Human Rights Watch's Alison Des Forges Award  celebrates the valor of individuals who put their lives on the line to protect the dignity and rights of others. Human Rights Watch collaborates with these courageous activists to create a world in which people live free of violence, discrimination, and oppression.
Currently director of Zimbabwe’s Center for Natural Resource Governance, Farai Maguwu has conducted extensive research documenting horrific abuses taking place in the Marange diamond fields. After the Marange fields were discovered in 2006, they were open to anyone, and illegal mining and smuggling flourished. Maguwu partnered with Human Rights Watch researchers to document  beatings, torture, forced labor, and killings of local villagers in Marange at the hands of soldiers controlled by the Zimbabwe African National Union- Patriotic Front (ZANU-PF), the one-time ruling party that still controls security in the coalition government.
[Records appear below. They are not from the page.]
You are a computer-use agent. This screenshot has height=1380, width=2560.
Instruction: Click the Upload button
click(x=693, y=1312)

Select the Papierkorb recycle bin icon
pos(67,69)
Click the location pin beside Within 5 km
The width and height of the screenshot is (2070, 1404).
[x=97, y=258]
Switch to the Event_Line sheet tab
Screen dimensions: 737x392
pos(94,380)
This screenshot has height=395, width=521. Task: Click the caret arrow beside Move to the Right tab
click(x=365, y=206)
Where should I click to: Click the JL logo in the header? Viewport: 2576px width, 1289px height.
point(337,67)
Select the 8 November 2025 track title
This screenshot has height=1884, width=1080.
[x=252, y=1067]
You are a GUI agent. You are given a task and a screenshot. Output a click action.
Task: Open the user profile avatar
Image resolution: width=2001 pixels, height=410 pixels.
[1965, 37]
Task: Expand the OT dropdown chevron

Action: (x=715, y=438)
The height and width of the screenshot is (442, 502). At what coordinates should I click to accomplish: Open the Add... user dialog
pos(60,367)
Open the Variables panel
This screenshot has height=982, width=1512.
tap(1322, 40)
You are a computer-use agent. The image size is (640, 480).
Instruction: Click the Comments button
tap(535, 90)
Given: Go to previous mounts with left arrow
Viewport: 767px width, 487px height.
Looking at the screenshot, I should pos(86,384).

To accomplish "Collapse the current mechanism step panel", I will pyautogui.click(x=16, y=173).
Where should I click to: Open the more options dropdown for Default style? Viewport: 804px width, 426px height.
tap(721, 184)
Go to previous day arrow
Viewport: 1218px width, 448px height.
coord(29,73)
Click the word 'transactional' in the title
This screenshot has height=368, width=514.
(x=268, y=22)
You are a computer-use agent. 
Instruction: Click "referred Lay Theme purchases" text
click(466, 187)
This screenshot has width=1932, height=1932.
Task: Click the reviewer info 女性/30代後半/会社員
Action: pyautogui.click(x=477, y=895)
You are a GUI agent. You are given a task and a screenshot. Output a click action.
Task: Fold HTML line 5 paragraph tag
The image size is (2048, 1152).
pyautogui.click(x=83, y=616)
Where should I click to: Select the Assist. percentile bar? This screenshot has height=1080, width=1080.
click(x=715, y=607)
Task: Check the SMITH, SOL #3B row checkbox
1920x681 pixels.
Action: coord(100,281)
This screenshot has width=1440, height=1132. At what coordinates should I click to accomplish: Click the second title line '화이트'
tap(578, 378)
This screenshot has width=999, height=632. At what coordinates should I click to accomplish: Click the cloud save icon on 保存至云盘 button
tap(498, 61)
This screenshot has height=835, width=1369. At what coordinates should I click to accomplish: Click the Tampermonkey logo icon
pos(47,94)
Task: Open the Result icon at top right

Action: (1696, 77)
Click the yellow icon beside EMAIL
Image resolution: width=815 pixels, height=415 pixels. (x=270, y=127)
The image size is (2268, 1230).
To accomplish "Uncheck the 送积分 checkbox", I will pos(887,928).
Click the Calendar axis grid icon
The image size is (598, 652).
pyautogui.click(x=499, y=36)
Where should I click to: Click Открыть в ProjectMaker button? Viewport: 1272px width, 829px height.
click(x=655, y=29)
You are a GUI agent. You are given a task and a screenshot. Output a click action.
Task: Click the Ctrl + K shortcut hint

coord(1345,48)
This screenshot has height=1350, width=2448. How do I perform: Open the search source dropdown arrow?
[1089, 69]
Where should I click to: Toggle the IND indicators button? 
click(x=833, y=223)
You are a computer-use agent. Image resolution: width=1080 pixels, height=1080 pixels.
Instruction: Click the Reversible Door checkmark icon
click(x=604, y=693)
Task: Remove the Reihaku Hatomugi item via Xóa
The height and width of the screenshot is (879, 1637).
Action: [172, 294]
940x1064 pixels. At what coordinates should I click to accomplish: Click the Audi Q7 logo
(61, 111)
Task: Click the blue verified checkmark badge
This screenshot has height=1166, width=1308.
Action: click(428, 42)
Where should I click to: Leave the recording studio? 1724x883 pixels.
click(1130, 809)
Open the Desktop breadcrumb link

On May 27, 2010, two days after Maguwu met with a monitor from the Kimberley Process Certification Scheme (the world’s diamond control body) to discuss the abuses he uncovered in Marange, Zimbabwean authorities raided his home and offices, and arrested him on charges of providing false information about killings and torture by military officials at the mine. He was imprisoned for more than a month and denied medical care to punish him. The authorities then illegally transferred him to various police cells with deplorable conditions even though he suffered from a serious health condition. Maguwu was released in early July and only finally cleared of all charges in October. His case helped generate international attention to the serious human rights violations taking place in Marange’s diamond fields and led to calls for the Zimbabwean government  to remove its troops from Marange.
Human Rights Watch honors Farai Maguwu for his tremendous courage in exposing abuses in Zimbabwe’s diamond fields and working to end rampant violations of human rights throughout the region.